Future orientation and suicide ideation and attempts in depressed adults ages 50 and over
The objective of this study was to test the hypothesis that future orientation is associated with lower levels of suicide ideation and lower likelihood of suicide attempt in a sample of patients in treatment for major depression.
Two hundred two participants (116 female, 57%) ages 50–88 years were recruited from inpatient and outpatient settings. All were diagnosed with major depression using a structured diagnostic interview. Suicide ideation was assessed with the Scale for Suicide Ideation (both current and worst point ratings), and a measure of future orientation was created to assess future expectancies. The authors predicted that greater future orientation would be associated with less current and worst point suicide ideation, and would distinguish current and lifetime suicide attempters from nonattempters. Hypotheses were tested using multivariate logistic regression and linear regression analyses that accounted for age, gender, hopelessness, and depression.
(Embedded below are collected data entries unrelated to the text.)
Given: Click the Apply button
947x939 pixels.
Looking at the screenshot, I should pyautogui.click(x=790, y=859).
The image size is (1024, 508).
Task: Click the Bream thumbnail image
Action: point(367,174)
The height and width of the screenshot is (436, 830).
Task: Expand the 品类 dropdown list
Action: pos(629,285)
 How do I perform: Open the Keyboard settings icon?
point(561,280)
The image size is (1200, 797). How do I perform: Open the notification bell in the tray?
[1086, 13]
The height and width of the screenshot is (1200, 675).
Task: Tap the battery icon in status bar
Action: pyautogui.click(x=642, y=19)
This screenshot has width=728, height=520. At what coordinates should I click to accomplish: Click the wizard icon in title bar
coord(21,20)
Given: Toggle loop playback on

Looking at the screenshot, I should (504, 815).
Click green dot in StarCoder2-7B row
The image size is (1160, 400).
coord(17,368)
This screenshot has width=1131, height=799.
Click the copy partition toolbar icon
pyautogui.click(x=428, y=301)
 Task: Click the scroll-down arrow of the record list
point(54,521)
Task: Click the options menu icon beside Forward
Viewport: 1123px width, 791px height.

As hypothesized, higher future orientation scores were associated with lower current suicidal ideation, less intense suicidal ideation at its worst point, and lower probability of a history of attempted suicide after accounting for covariates. Future orientation was not associated with current attempt status.
Future orientation holds promise as a cognitive variable associated with decreased suicide risk; a better understanding of its putative protective role is needed. Treatments designed to enhance future orientation might decrease suicide risk.